Snackification of meals creates morning opportunities

By Jane Johnston
Snackification of meals creates morning opportunities
September 17, 2019

It’s that time of year again. Summer isn’t quite over, but the nights are cooling off and a few leaves may already have begun to turn. Back to school. The excitement of fresh school supplies—spiral bound notebooks and a new pair of shoes—is tempered by readapting to those early mornings and “just five more minutes.” Well, those five minutes have to come from somewhere, and this often means cutting breakfast in the rush to get out the door. According to one study, only 34 percent of adults and 36 percent of teens eat breakfast each day. This may seem like an easy fix to your early morning chaos, but you are actually depriving your body of the essential nutrients and energy it needs to function.

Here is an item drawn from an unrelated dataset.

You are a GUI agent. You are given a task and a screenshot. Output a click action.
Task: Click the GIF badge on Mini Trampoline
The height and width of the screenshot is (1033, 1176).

Breakfast, it seems, is no longer held in the high regard it once was. According to Mintel research, only half of Americans agree that breakfast is the most important meal of the day. Part of this change, the report added, is due to the shift away from traditional mealtimes turning into snack times: 75 percent of consumers snack during the morning. The report also indicates that while more consumers are eating breakfast away from home, they are also seeking convenient and healthy choices.

On-the-go lifestyles are creating a more flexible approach to eating. The line between a snack and a meal is blurred. Another Mintel report shows that 70 percent of consumers believe a snack can be anything. They tend to define their snacks based on convenience, not their ingredients. Snacks aren’t just a piece of candy or a bag of chips anymore. This increase in snacking isn’t new though. 95 percent of Americans snack at least once a day and 70 percent snack two or more times. The report also notes a move toward healthy choices. Consumers are looking for snacks with protein, fiber, vitamins and minerals.

This “snackification” of meals creates a great opportunity for consumers to get their daily servings of grains—but while whole grains enjoy a health halo, enriched grains shouldn’t be counted out. Our most recent study published in Advances in Nutrition, “Refined Grains and Health: Genuine Risk, or Guilt by Association?”, explores existing bodies of published studies and reveals that refined grain consumption is not associated with any of the chronic diseases to which they usually are attributed. Refined grains are frequently characterized as unhealthy, because there is no distinction among the wide range of products that fall under the umbrella of a refined grain food. For example, ready-to-eat fortified breakfast cereal, bread and other refined-grain dietary staples have a different impact on nutrition and health than refined grain indulgences such as doughnuts, cookies and cakes.

Know your stuff before you cut. Eliminating enriched grain products will result in nutrient shortfalls. Refined grain foods that have been enriched and/or fortified help to alleviate shortfalls, including the B vitamins, folic acid, thiamin, niacin and riboflavin, and the mineral iron. Folic acid, for example, is essential for women of childbearing age to help prevent neural tube birth defects. Did you know that enriched grains are the largest contributor of folic acid in the American diet? Additionally, more than 90 percent of American adults and children fall short of dietary fiber recommendations, and 39 percent of dietary fiber comes from refined grains.

Hectic morning? Have a slice of toast and a cheese stick, half of a bagel with an apple, or a Ziploc bag of cereal and a hardboiled egg. No time to prepare something? Grab a granola bar. These are quick and tasty foods people can grab on their way out the door. As autumn falls around us, try a slice of pumpkin bread with cream cheese or enjoy an English muffin topped with apple butter. Getting back into the swing of things can be tough, but grain foods, whether eaten during a full breakfast at the table, or as a snack on the go, will provide the back to fuel consumers need.